Entries for locating text and elements:
════════════════
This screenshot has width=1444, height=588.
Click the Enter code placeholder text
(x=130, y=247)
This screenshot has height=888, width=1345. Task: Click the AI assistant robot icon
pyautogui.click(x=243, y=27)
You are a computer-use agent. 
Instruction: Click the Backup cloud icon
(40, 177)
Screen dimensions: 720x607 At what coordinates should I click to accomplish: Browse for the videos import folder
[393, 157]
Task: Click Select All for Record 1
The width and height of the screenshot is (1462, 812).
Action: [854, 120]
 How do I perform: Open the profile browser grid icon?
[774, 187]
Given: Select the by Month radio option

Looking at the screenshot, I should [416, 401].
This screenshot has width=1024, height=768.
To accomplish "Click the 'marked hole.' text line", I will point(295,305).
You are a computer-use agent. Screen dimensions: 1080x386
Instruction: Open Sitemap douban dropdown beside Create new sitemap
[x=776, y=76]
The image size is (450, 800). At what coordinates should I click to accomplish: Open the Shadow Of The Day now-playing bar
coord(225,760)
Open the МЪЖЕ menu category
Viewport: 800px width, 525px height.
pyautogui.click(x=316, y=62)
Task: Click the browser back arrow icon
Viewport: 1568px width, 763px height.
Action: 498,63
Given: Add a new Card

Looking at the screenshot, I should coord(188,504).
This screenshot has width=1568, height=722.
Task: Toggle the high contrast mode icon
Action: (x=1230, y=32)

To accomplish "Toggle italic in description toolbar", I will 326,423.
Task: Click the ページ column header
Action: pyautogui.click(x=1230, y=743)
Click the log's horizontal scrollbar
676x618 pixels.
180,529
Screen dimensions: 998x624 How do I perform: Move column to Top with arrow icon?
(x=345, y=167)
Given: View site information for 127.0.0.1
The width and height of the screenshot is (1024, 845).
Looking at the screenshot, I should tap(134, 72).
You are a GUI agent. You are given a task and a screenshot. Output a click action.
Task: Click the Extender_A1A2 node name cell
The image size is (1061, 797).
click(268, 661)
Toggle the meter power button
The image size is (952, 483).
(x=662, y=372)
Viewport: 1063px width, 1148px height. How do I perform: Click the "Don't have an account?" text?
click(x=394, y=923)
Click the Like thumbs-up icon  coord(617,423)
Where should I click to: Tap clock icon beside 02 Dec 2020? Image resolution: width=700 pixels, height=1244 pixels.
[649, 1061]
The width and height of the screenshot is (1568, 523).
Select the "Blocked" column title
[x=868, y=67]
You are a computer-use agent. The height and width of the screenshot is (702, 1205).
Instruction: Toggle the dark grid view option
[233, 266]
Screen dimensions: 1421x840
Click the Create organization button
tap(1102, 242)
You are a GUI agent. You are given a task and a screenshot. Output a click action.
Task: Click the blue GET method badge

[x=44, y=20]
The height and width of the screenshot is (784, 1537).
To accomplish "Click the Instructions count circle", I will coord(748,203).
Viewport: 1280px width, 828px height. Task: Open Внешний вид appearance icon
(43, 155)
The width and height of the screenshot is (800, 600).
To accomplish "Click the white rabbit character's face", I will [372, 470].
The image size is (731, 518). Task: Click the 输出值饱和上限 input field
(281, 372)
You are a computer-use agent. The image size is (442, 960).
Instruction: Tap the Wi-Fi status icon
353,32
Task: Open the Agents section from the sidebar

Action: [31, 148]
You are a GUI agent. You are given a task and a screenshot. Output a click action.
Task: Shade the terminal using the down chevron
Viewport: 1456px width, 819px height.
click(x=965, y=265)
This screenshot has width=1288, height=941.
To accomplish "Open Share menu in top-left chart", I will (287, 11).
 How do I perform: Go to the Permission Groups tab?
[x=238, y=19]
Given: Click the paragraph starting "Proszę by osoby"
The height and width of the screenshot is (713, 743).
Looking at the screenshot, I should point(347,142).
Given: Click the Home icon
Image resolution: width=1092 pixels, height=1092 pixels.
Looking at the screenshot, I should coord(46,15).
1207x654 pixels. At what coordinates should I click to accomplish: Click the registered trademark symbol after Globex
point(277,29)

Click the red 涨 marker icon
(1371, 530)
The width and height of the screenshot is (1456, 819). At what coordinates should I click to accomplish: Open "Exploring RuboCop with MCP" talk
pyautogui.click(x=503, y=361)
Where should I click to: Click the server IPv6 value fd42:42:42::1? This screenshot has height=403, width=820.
════════════════
Written task: Please copy the data starting at the line that has "The width and height of the screenshot is (800, 600)." and stopping after the line that has "will (287, 11).". Change "white rabbit" to "gray rabbit" and leave everything else the same.

Answer in full:
The width and height of the screenshot is (800, 600).
To accomplish "Click the gray rabbit character's face", I will [372, 470].
The image size is (731, 518). Task: Click the 输出值饱和上限 input field
(281, 372)
You are a computer-use agent. The image size is (442, 960).
Instruction: Tap the Wi-Fi status icon
353,32
Task: Open the Agents section from the sidebar

Action: [31, 148]
You are a GUI agent. You are given a task and a screenshot. Output a click action.
Task: Shade the terminal using the down chevron
Viewport: 1456px width, 819px height.
click(x=965, y=265)
This screenshot has width=1288, height=941.
To accomplish "Open Share menu in top-left chart", I will (287, 11).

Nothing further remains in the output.